● **TASK GOAL**:
Reproduce each of the following entries verbatim, line for line.

:: SUPPLIED INFORMATION ::

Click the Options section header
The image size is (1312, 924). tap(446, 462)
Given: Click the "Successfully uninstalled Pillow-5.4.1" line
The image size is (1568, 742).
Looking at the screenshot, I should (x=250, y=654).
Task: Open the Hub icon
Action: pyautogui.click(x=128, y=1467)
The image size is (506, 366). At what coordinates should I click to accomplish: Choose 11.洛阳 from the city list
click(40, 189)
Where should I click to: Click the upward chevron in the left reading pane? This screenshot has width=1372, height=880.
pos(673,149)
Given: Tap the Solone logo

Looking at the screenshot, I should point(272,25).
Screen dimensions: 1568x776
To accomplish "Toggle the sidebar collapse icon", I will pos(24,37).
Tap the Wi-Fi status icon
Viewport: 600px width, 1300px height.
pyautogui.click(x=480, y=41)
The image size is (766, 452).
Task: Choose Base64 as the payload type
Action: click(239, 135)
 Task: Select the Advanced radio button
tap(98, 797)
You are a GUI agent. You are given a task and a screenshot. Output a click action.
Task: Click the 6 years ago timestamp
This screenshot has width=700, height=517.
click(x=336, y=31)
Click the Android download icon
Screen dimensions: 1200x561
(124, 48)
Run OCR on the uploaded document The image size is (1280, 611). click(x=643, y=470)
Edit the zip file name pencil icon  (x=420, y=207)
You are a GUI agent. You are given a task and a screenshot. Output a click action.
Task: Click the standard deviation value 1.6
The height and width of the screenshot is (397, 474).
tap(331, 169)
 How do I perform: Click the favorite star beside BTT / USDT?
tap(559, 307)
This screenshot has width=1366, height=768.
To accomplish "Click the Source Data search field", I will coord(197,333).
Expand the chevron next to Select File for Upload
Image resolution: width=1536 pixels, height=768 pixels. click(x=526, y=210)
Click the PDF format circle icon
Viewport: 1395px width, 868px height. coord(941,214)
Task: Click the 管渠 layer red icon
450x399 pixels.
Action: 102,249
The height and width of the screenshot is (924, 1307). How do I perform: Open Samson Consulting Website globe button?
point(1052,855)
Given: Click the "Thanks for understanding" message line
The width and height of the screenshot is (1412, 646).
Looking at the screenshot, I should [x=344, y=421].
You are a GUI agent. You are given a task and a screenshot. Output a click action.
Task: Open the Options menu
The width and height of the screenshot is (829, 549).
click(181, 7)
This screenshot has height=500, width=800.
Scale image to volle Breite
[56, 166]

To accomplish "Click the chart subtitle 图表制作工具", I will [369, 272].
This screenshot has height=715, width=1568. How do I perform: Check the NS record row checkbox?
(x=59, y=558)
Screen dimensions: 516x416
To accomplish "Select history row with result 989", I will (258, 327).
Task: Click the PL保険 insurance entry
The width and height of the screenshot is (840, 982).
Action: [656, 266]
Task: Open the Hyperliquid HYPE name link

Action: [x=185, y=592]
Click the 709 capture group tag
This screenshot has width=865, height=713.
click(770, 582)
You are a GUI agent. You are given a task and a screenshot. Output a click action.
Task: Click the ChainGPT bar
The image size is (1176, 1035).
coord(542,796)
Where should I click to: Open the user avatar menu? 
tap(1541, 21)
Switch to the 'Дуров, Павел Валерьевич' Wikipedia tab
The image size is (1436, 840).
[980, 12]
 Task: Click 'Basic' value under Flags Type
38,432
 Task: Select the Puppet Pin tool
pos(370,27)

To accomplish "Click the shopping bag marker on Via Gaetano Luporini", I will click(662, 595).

:::

● **THE OUTPUT**:
Click the Options section header
The image size is (1312, 924). tap(446, 462)
Given: Click the "Successfully uninstalled Pillow-5.4.1" line
The image size is (1568, 742).
Looking at the screenshot, I should (x=250, y=654).
Task: Open the Hub icon
Action: pyautogui.click(x=128, y=1467)
The image size is (506, 366). At what coordinates should I click to accomplish: Choose 11.洛阳 from the city list
click(40, 189)
Where should I click to: Click the upward chevron in the left reading pane? This screenshot has width=1372, height=880.
pos(673,149)
Given: Tap the Solone logo

Looking at the screenshot, I should point(272,25).
Screen dimensions: 1568x776
To accomplish "Toggle the sidebar collapse icon", I will pos(24,37).
Tap the Wi-Fi status icon
Viewport: 600px width, 1300px height.
pyautogui.click(x=480, y=41)
The image size is (766, 452).
Task: Choose Base64 as the payload type
Action: click(239, 135)
 Task: Select the Advanced radio button
tap(98, 797)
You are a GUI agent. You are given a task and a screenshot. Output a click action.
Task: Click the 6 years ago timestamp
This screenshot has width=700, height=517.
click(x=336, y=31)
Click the Android download icon
Screen dimensions: 1200x561
(124, 48)
Run OCR on the uploaded document The image size is (1280, 611). click(x=643, y=470)
Edit the zip file name pencil icon  (x=420, y=207)
You are a GUI agent. You are given a task and a screenshot. Output a click action.
Task: Click the standard deviation value 1.6
The height and width of the screenshot is (397, 474).
tap(331, 169)
 How do I perform: Click the favorite star beside BTT / USDT?
tap(559, 307)
This screenshot has width=1366, height=768.
To accomplish "Click the Source Data search field", I will coord(197,333).
Expand the chevron next to Select File for Upload
Image resolution: width=1536 pixels, height=768 pixels. click(x=526, y=210)
Click the PDF format circle icon
Viewport: 1395px width, 868px height. coord(941,214)
Task: Click the 管渠 layer red icon
450x399 pixels.
Action: 102,249
The height and width of the screenshot is (924, 1307). How do I perform: Open Samson Consulting Website globe button?
point(1052,855)
Given: Click the "Thanks for understanding" message line
The width and height of the screenshot is (1412, 646).
Looking at the screenshot, I should [x=344, y=421].
You are a GUI agent. You are given a task and a screenshot. Output a click action.
Task: Open the Options menu
The width and height of the screenshot is (829, 549).
click(181, 7)
This screenshot has height=500, width=800.
Scale image to volle Breite
[56, 166]

To accomplish "Click the chart subtitle 图表制作工具", I will [369, 272].
This screenshot has height=715, width=1568. How do I perform: Check the NS record row checkbox?
(x=59, y=558)
Screen dimensions: 516x416
To accomplish "Select history row with result 989", I will (258, 327).
Task: Click the PL保険 insurance entry
The width and height of the screenshot is (840, 982).
Action: [656, 266]
Task: Open the Hyperliquid HYPE name link

Action: [x=185, y=592]
Click the 709 capture group tag
This screenshot has width=865, height=713.
click(770, 582)
You are a GUI agent. You are given a task and a screenshot. Output a click action.
Task: Click the ChainGPT bar
The image size is (1176, 1035).
coord(542,796)
Where should I click to: Open the user avatar menu? 
tap(1541, 21)
Switch to the 'Дуров, Павел Валерьевич' Wikipedia tab
The image size is (1436, 840).
[980, 12]
 Task: Click 'Basic' value under Flags Type
38,432
 Task: Select the Puppet Pin tool
pos(370,27)

To accomplish "Click the shopping bag marker on Via Gaetano Luporini", I will click(662, 595).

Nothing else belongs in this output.